▶ **WHAT YOU WILL DO**
Count the lines in the records that contain the string "link", treating uppercase and lowercase as different. Reply with the number alone.

▶ **DATA SHOWN**
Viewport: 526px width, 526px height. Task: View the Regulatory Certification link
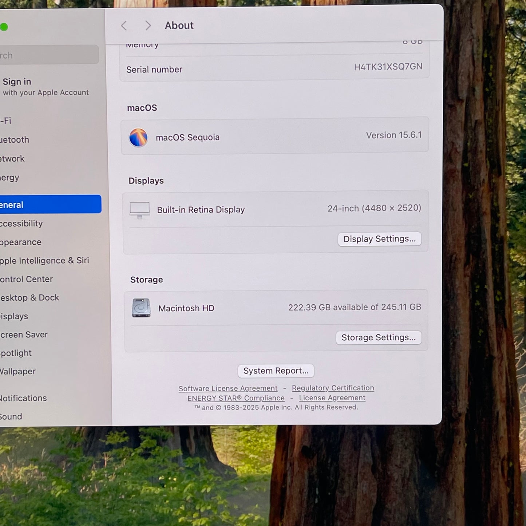pos(333,388)
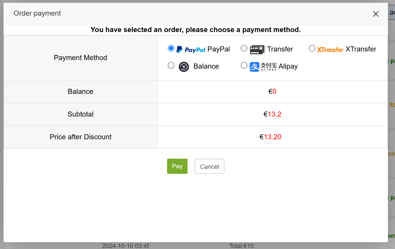The image size is (395, 249).
Task: Click the PayPal logo icon
Action: pyautogui.click(x=191, y=49)
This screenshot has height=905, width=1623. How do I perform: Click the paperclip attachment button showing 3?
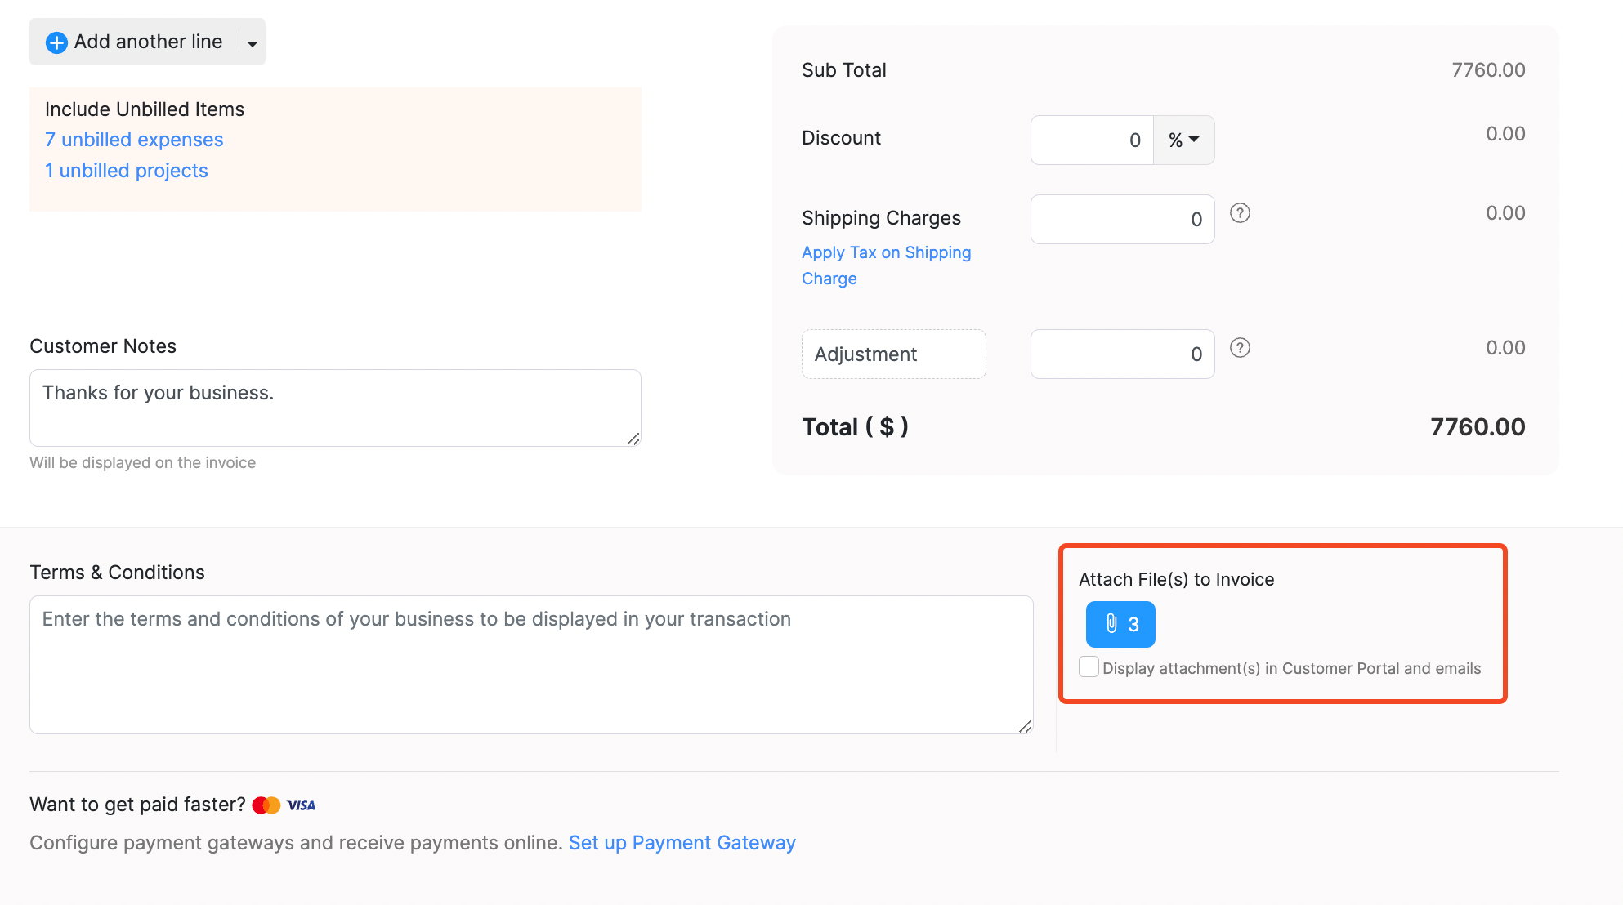[1120, 625]
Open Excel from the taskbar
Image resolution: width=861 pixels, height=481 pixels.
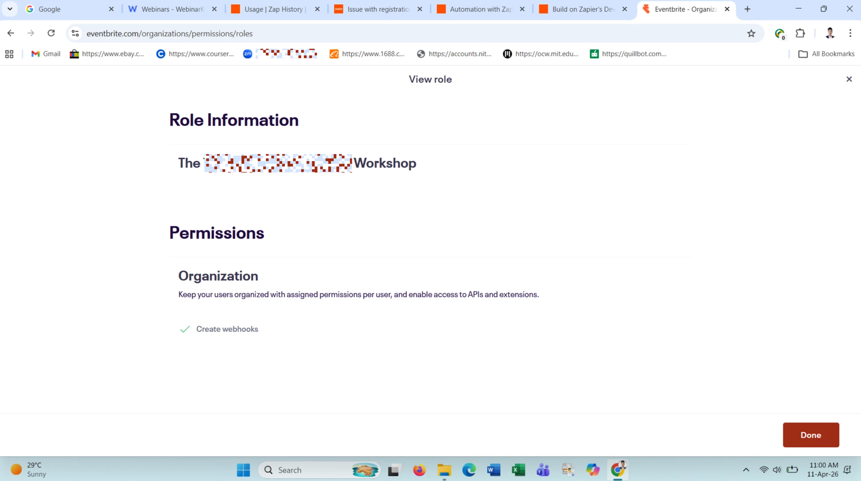[x=518, y=470]
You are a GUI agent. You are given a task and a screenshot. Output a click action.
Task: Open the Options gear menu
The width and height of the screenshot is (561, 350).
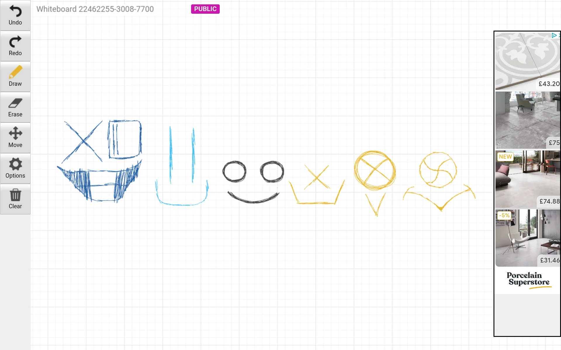[x=15, y=164]
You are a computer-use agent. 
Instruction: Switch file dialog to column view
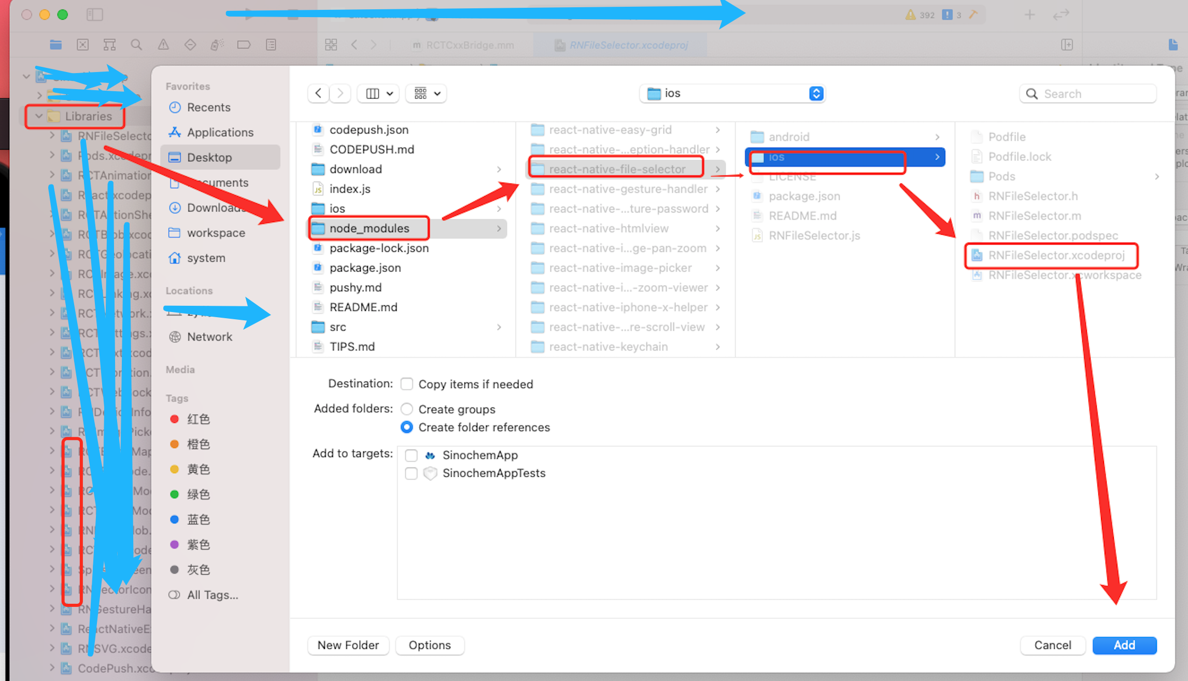pos(373,93)
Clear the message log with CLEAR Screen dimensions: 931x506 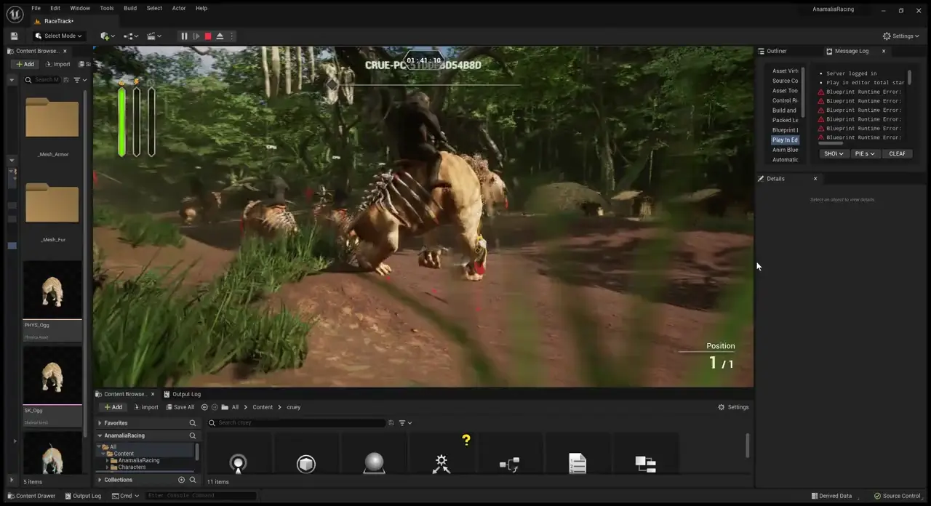[897, 153]
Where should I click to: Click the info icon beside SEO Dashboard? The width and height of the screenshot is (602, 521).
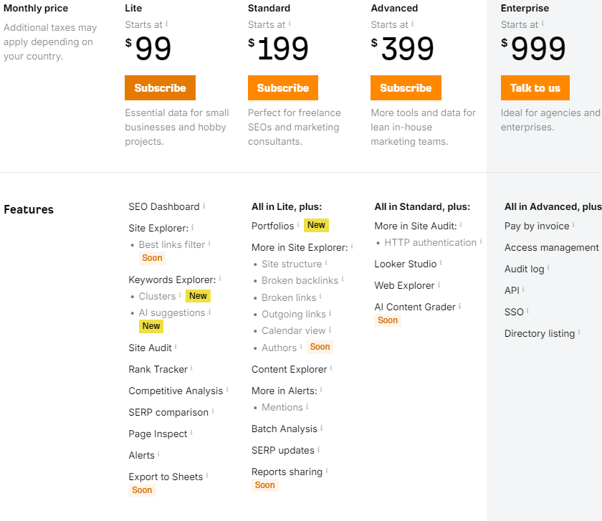tap(204, 206)
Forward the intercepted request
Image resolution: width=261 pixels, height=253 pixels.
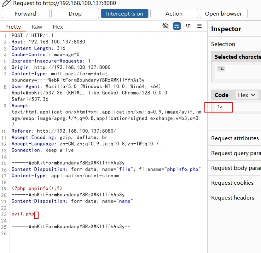coord(25,14)
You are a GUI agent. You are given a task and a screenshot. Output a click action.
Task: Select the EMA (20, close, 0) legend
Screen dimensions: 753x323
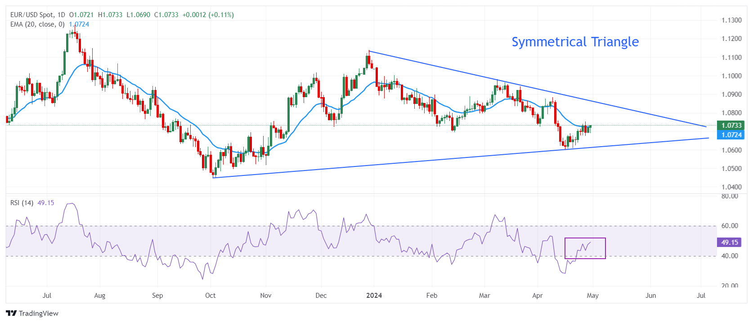[37, 24]
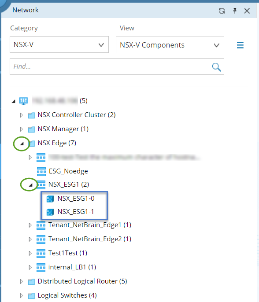The height and width of the screenshot is (302, 259).
Task: Select the NSX_ESG1-0 device icon
Action: tap(50, 199)
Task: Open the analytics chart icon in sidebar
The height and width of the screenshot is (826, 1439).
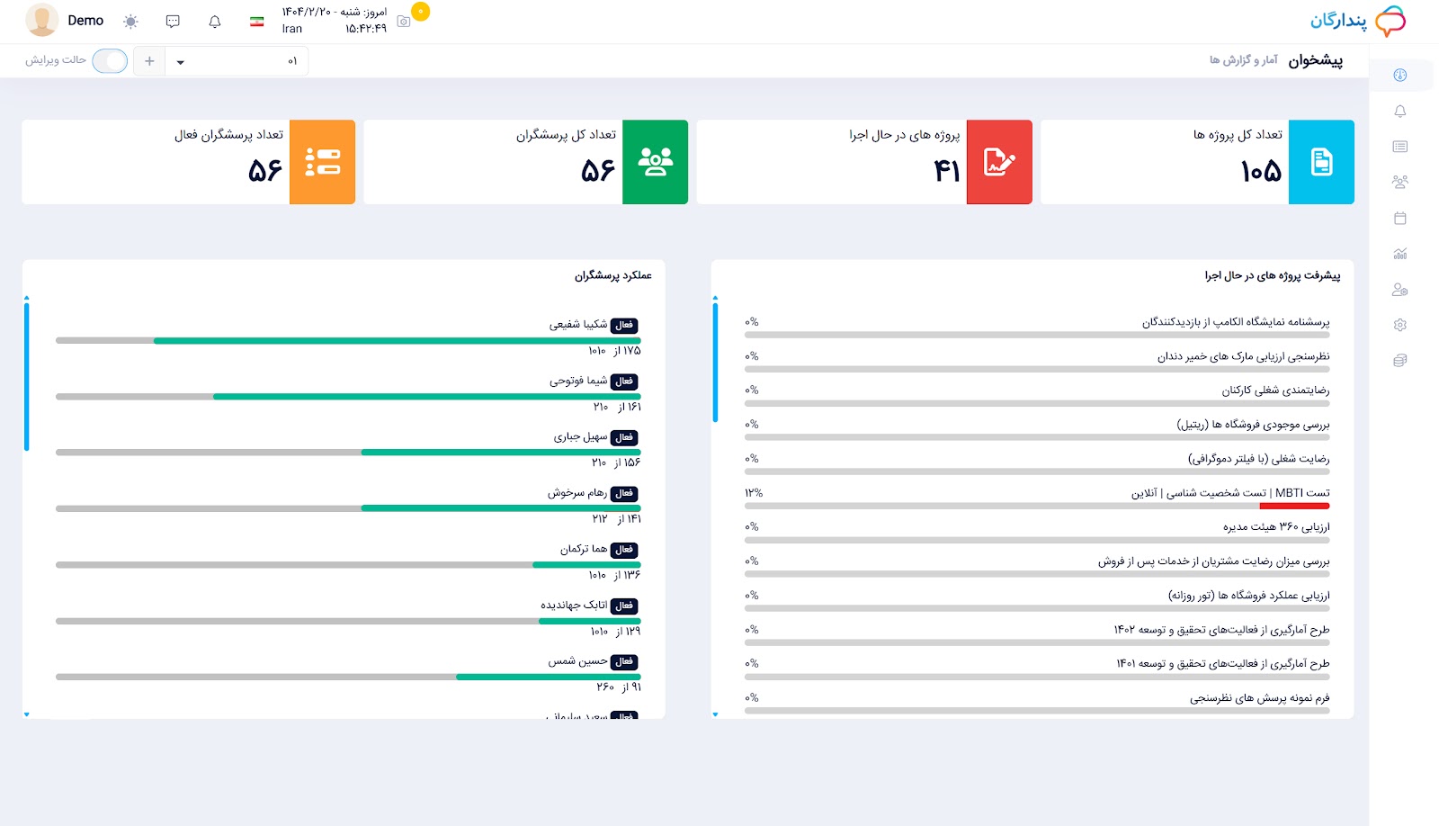Action: click(1399, 254)
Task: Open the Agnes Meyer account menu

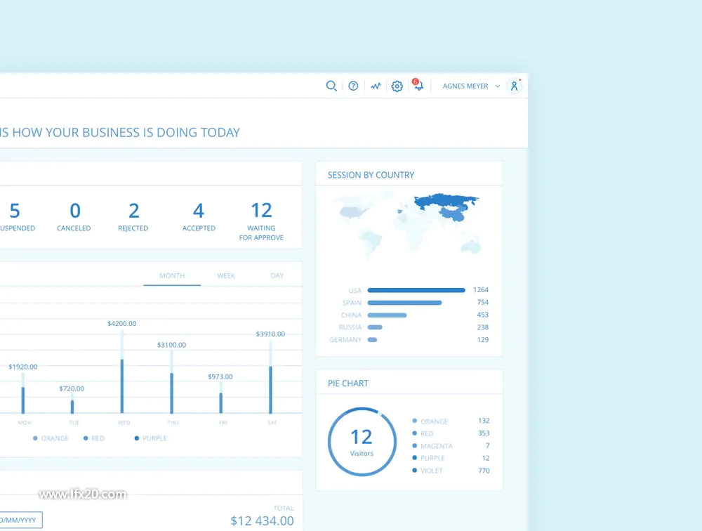Action: 465,86
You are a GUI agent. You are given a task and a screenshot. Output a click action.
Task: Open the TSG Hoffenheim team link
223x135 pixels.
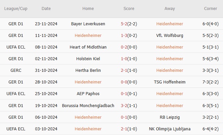point(170,82)
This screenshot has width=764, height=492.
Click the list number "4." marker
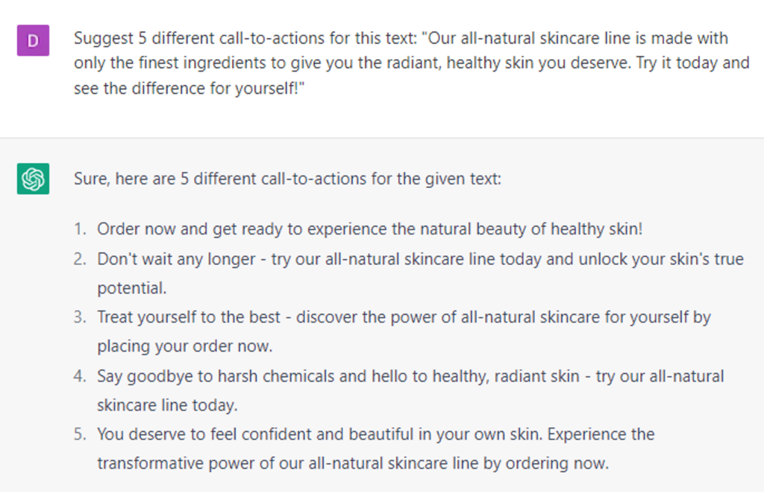coord(80,376)
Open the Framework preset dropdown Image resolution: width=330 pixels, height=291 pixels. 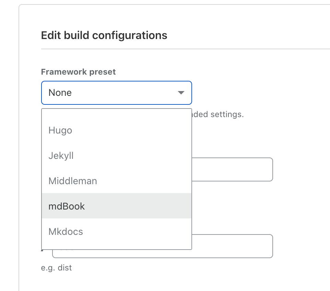(x=116, y=92)
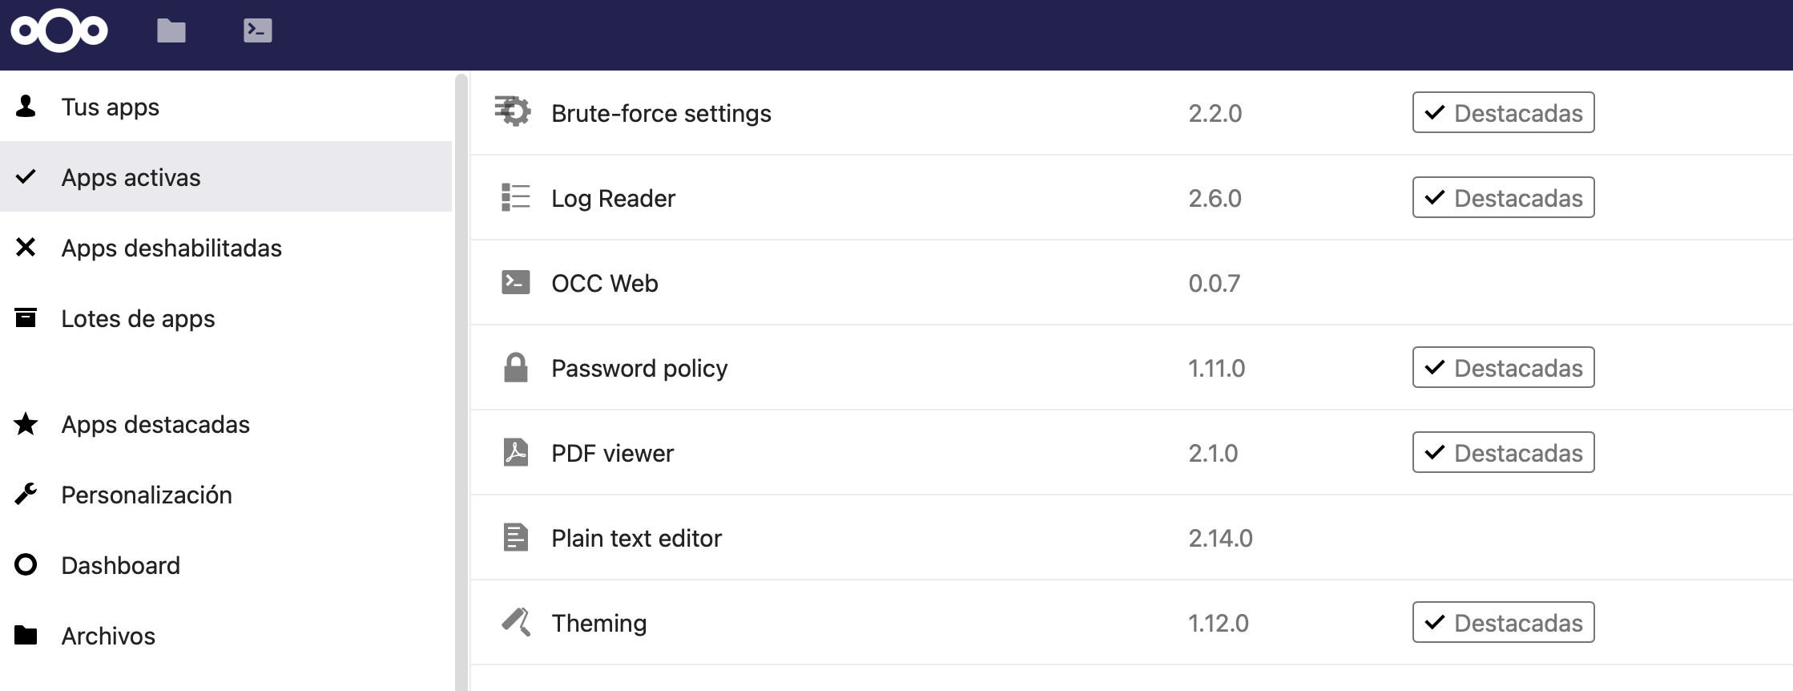Go to Apps deshabilitadas

coord(226,247)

▶ **CORRECT RESULT**
2